### Data to use

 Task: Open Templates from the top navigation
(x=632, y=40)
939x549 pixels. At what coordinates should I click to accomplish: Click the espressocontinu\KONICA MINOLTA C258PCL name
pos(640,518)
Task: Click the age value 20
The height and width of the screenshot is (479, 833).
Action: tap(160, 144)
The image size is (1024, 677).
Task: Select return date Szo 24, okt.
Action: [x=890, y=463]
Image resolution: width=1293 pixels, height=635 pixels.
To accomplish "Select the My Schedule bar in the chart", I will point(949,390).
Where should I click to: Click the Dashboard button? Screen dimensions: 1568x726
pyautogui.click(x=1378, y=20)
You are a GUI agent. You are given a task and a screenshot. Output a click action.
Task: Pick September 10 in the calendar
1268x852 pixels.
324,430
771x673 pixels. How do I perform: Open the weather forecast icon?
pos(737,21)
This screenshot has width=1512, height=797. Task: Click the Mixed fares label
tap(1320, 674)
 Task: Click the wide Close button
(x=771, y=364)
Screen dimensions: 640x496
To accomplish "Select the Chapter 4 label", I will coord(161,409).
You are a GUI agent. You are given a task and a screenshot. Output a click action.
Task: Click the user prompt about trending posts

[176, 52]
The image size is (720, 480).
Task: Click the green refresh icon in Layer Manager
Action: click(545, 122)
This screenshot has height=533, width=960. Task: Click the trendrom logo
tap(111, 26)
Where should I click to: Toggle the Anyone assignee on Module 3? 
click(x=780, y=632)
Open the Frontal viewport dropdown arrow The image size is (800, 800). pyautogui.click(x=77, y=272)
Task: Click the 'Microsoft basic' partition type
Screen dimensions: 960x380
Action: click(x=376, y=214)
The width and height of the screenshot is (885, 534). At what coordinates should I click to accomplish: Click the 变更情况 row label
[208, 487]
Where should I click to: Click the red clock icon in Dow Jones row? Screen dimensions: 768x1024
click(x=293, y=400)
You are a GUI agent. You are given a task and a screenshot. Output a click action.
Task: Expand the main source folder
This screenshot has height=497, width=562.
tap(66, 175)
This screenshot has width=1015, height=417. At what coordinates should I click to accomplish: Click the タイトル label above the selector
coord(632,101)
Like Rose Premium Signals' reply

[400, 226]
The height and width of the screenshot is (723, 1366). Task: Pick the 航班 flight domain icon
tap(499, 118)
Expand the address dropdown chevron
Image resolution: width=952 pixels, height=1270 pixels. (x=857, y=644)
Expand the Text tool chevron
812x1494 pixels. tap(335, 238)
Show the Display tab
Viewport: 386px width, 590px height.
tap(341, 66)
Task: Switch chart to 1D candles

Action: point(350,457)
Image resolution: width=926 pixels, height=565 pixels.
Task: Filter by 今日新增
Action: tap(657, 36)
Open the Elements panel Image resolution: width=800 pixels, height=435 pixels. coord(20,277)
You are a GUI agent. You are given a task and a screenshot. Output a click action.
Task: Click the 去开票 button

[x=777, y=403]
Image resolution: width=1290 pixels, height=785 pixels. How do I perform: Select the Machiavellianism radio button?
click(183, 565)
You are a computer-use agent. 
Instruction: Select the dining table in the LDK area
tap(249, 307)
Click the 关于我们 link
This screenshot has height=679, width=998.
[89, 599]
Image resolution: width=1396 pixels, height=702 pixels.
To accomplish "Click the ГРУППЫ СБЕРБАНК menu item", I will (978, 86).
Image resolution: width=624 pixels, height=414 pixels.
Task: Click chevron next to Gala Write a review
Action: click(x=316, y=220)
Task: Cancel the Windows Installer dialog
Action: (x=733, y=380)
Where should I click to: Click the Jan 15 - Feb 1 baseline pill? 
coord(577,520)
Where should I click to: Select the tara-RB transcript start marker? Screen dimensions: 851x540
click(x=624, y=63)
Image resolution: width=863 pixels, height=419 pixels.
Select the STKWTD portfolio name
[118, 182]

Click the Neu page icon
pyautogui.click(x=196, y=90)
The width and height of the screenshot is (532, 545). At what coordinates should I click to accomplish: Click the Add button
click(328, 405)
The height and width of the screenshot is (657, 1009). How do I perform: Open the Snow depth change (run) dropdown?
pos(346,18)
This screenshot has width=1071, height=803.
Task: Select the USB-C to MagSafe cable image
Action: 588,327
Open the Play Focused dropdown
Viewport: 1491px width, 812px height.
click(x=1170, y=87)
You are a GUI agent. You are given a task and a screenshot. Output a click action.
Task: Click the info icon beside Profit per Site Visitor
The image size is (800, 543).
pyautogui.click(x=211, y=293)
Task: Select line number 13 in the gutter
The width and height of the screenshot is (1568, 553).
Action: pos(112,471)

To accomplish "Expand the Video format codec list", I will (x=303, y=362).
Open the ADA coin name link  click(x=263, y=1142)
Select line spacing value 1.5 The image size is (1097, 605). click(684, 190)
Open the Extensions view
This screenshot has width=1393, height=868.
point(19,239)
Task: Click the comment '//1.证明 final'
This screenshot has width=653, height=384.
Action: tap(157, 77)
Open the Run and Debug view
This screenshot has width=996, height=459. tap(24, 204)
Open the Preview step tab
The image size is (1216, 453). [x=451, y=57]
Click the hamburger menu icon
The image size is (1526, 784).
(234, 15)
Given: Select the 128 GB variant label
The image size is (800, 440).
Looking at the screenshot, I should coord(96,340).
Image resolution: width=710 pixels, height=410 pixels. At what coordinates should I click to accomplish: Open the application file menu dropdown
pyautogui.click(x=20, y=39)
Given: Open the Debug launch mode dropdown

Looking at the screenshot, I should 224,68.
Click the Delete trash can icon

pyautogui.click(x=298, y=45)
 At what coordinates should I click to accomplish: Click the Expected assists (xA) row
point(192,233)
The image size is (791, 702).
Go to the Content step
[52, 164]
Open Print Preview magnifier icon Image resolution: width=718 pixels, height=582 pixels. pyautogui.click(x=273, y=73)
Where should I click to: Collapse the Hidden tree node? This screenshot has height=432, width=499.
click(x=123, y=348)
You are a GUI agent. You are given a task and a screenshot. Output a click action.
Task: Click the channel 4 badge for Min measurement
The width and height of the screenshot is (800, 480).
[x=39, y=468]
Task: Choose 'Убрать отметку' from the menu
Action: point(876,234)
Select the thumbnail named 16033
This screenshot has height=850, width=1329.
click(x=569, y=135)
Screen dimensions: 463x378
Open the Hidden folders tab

######

> **What to do**: Your task is to retype the records precisely as they stand.

> **Answer**:
 Task: Open Templates from the top navigation
(x=632, y=40)
939x549 pixels. At what coordinates should I click to accomplish: Click the espressocontinu\KONICA MINOLTA C258PCL name
pos(640,518)
Task: Click the age value 20
The height and width of the screenshot is (479, 833).
Action: tap(160, 144)
The image size is (1024, 677).
Task: Select return date Szo 24, okt.
Action: [x=890, y=463]
Image resolution: width=1293 pixels, height=635 pixels.
To accomplish "Select the My Schedule bar in the chart", I will point(949,390).
Where should I click to: Click the Dashboard button? Screen dimensions: 1568x726
pyautogui.click(x=1378, y=20)
You are a GUI agent. You are given a task and a screenshot. Output a click action.
Task: Pick September 10 in the calendar
1268x852 pixels.
324,430
771x673 pixels. How do I perform: Open the weather forecast icon?
pos(737,21)
This screenshot has width=1512, height=797. Task: Click the Mixed fares label
tap(1320, 674)
 Task: Click the wide Close button
(x=771, y=364)
Screen dimensions: 640x496
To accomplish "Select the Chapter 4 label", I will coord(161,409).
You are a GUI agent. You are given a task and a screenshot. Output a click action.
Task: Click the user prompt about trending posts

[176, 52]
The image size is (720, 480).
Task: Click the green refresh icon in Layer Manager
Action: click(545, 122)
This screenshot has height=533, width=960. Task: Click the trendrom logo
tap(111, 26)
Where should I click to: Toggle the Anyone assignee on Module 3? 
click(x=780, y=632)
Open the Frontal viewport dropdown arrow The image size is (800, 800). pyautogui.click(x=77, y=272)
Task: Click the 'Microsoft basic' partition type
Screen dimensions: 960x380
Action: click(x=376, y=214)
The width and height of the screenshot is (885, 534). At what coordinates should I click to accomplish: Click the 变更情况 row label
[208, 487]
Where should I click to: Click the red clock icon in Dow Jones row? Screen dimensions: 768x1024
click(x=293, y=400)
You are a GUI agent. You are given a task and a screenshot. Output a click action.
Task: Expand the main source folder
This screenshot has height=497, width=562.
tap(66, 175)
This screenshot has width=1015, height=417. At what coordinates should I click to accomplish: Click the タイトル label above the selector
coord(632,101)
Like Rose Premium Signals' reply

[400, 226]
The height and width of the screenshot is (723, 1366). Task: Pick the 航班 flight domain icon
tap(499, 118)
Expand the address dropdown chevron
Image resolution: width=952 pixels, height=1270 pixels. (x=857, y=644)
Expand the Text tool chevron
812x1494 pixels. tap(335, 238)
Show the Display tab
Viewport: 386px width, 590px height.
tap(341, 66)
Task: Switch chart to 1D candles

Action: point(350,457)
Image resolution: width=926 pixels, height=565 pixels.
Task: Filter by 今日新增
Action: tap(657, 36)
Open the Elements panel Image resolution: width=800 pixels, height=435 pixels. coord(20,277)
You are a GUI agent. You are given a task and a screenshot. Output a click action.
Task: Click the 去开票 button

[x=777, y=403]
Image resolution: width=1290 pixels, height=785 pixels. How do I perform: Select the Machiavellianism radio button?
click(183, 565)
You are a computer-use agent. 
Instruction: Select the dining table in the LDK area
tap(249, 307)
Click the 关于我们 link
This screenshot has height=679, width=998.
[89, 599]
Image resolution: width=1396 pixels, height=702 pixels.
To accomplish "Click the ГРУППЫ СБЕРБАНК menu item", I will (978, 86).
Image resolution: width=624 pixels, height=414 pixels.
Task: Click chevron next to Gala Write a review
Action: click(x=316, y=220)
Task: Cancel the Windows Installer dialog
Action: (x=733, y=380)
Where should I click to: Click the Jan 15 - Feb 1 baseline pill? 
coord(577,520)
Where should I click to: Select the tara-RB transcript start marker? Screen dimensions: 851x540
click(x=624, y=63)
Image resolution: width=863 pixels, height=419 pixels.
Select the STKWTD portfolio name
[118, 182]

Click the Neu page icon
pyautogui.click(x=196, y=90)
The width and height of the screenshot is (532, 545). At what coordinates should I click to accomplish: Click the Add button
click(328, 405)
The height and width of the screenshot is (657, 1009). How do I perform: Open the Snow depth change (run) dropdown?
pos(346,18)
This screenshot has width=1071, height=803.
Task: Select the USB-C to MagSafe cable image
Action: 588,327
Open the Play Focused dropdown
Viewport: 1491px width, 812px height.
click(x=1170, y=87)
You are a GUI agent. You are given a task and a screenshot. Output a click action.
Task: Click the info icon beside Profit per Site Visitor
The image size is (800, 543).
pyautogui.click(x=211, y=293)
Task: Select line number 13 in the gutter
The width and height of the screenshot is (1568, 553).
Action: pos(112,471)

To accomplish "Expand the Video format codec list", I will (x=303, y=362).
Open the ADA coin name link  click(x=263, y=1142)
Select line spacing value 1.5 The image size is (1097, 605). click(684, 190)
Open the Extensions view
This screenshot has width=1393, height=868.
point(19,239)
Task: Click the comment '//1.证明 final'
This screenshot has width=653, height=384.
Action: tap(157, 77)
Open the Run and Debug view
This screenshot has width=996, height=459. tap(24, 204)
Open the Preview step tab
The image size is (1216, 453). [x=451, y=57]
Click the hamburger menu icon
The image size is (1526, 784).
(234, 15)
Given: Select the 128 GB variant label
The image size is (800, 440).
Looking at the screenshot, I should coord(96,340).
Image resolution: width=710 pixels, height=410 pixels. At what coordinates should I click to accomplish: Open the application file menu dropdown
pyautogui.click(x=20, y=39)
Given: Open the Debug launch mode dropdown

Looking at the screenshot, I should 224,68.
Click the Delete trash can icon

pyautogui.click(x=298, y=45)
 At what coordinates should I click to accomplish: Click the Expected assists (xA) row
point(192,233)
The image size is (791, 702).
Go to the Content step
[52, 164]
Open Print Preview magnifier icon Image resolution: width=718 pixels, height=582 pixels. pyautogui.click(x=273, y=73)
Where should I click to: Collapse the Hidden tree node? This screenshot has height=432, width=499.
click(x=123, y=348)
You are a GUI agent. You are given a task and a screenshot. Output a click action.
Task: Click the channel 4 badge for Min measurement
The width and height of the screenshot is (800, 480).
[x=39, y=468]
Task: Choose 'Убрать отметку' from the menu
Action: point(876,234)
Select the thumbnail named 16033
This screenshot has height=850, width=1329.
click(x=569, y=135)
Screen dimensions: 463x378
Open the Hidden folders tab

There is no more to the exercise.